Honorable Corps of Gentleman-at-Arms Late 4th Bengal Native Infantry and 3rd Sikh Irregular Cavalry
A rare carte de visite photo of Frederick Robertson Aikman in the unique uniform of an officer of the 3rd Sikh Irregular Cavalry wearing the medals for the Sutlej campaign of 1845, Punjab campaign of 1848-49, the Indian Mutiny of 1867-58 with two clasp and the Victoria Cross. The photographer is shown on the reverse as The London Stereoscopic & Photographic Company of Regent Street, London. The photo is identified on the reverse with what appears to be an original signature with the notation “3rd Sikh Cavalry”.
Frederick Robertson Aikman was born in Ross, Broomelton, Lanarkshire on 6 February 1828. He entered the service of the Honorable East India Company when he was commissioned as an Ensign in the 4th Bengal Native Infantry on 18 January 1845. He was present with his Regiment throughout the Sutlej campaign in 1845 and at the battle of Sobaron (medal). He was promoted Lieutenant on 7 July 1848. He next saw action with his Regiment in the Punjab campaign of 1848 and 1849 with General Wheeler’s Field Force (medal). He served with the 4th BNI in the Indian Mutiny in the siege and capture of Delhi, the action of Bolundshur and the siege of Lucknow (medal and two clasps) and was appointed to do duty with the 3rd Sikh Irregular Cavalry.
The Times, in his obituary states: “While commanding the 3rd Sikh Cavalry on the advanced picket, with 100 of his men, having obtained information just as the force marched on the morning of March 1, 1858, of the proximity, three miles off the high road, of a body of 500 rebel infantry, and 200 horse, and two guns, under Moosahib Ali Chuckbdar, he attacked and utterly routed them, cutting up more than 100 of men, capturing the two guns and driving the survivors into and over the River Goomtee. This feat was performed under every disadvantage of broken ground and partly under flanking fire from an adjoining fort. On this occasion he received a severe saber wound in the face in a personal encounter with several of the enemy.” For this action, Lieutenant Aikman was recommended for, and awarded, the Victoria Cross (London Gazette 3 September 1858). He was also promoted Captain on 26 April 1858. His Victoria Cross was personally presented to him by the Queen at Buckingham Palace on June 8th of 1859. However, after 18 years service in the Indian Army, Captain Aikman was forced to retire on half-pay as a result of his wound.
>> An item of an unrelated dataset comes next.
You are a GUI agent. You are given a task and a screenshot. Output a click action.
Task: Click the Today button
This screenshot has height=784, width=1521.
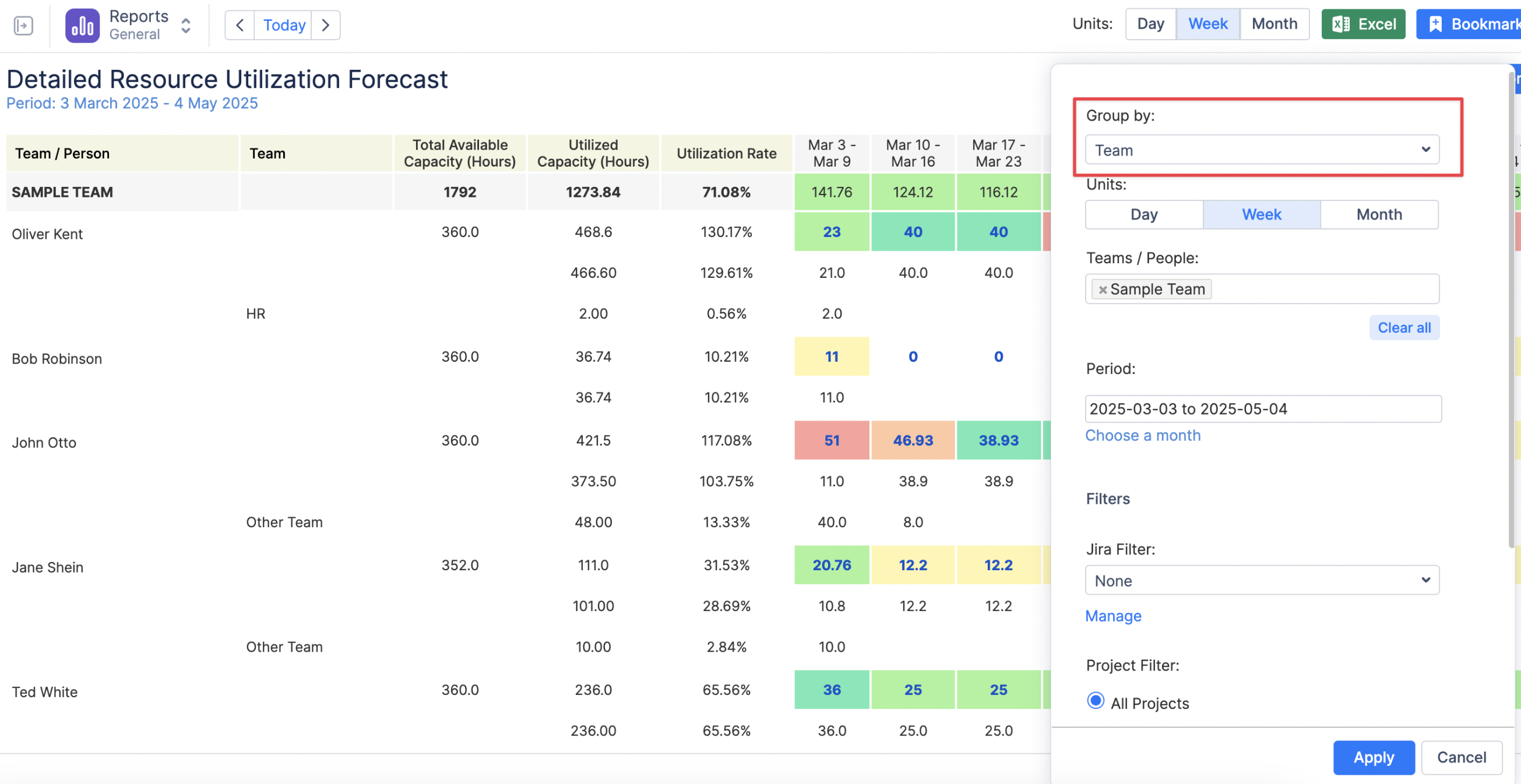[x=283, y=26]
The Queen appointed Captain Aikman a member of The Honorable Corps of Gentleman-at-Arms, the Queen’s official bodyguard, on 16 May 1865. In addition, he was appointed Honorary Major, Honorary Lieutenant Colonel and ultimately Honorary Colonel, in the 4th Battalion Middlesex Regiment (Royal Middlesex Militia).
Colonel Frederick Robertson Aikman, VC, died suddenly on 5 October 1888 during the County Ball at Hamilton, Lanarkshire. He is buried in Kensal Green Cemetery in London. His Victoria Cross is still in private hands and is not on public display.